■ Your instructions: Identify each line in the rows below that contains the word "list", and copy every such line.

* START Dataset excerpts *

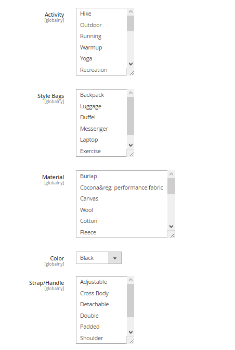235x350 pixels.
Task: Click the Material list scrollbar thumb
Action: coord(171,186)
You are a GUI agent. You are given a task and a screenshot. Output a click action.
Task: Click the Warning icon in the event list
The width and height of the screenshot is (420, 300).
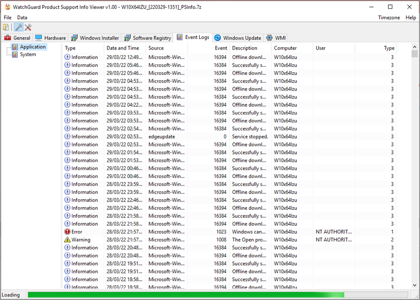click(x=67, y=240)
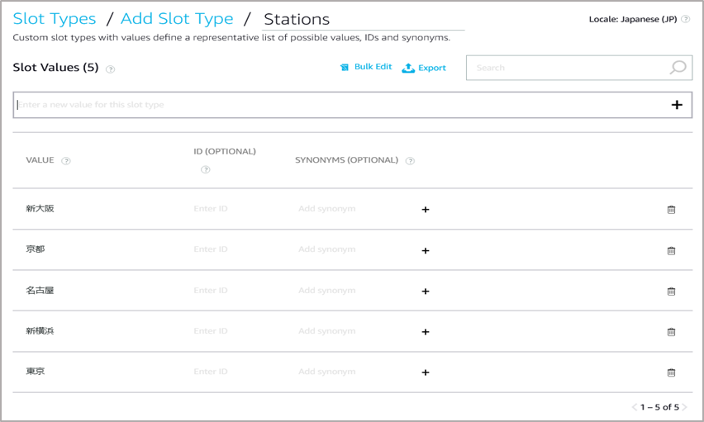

* END Dataset excerpts *

■ Final answer:
Task: Click the Material list scrollbar thumb
Task: Click the Warning icon in the event list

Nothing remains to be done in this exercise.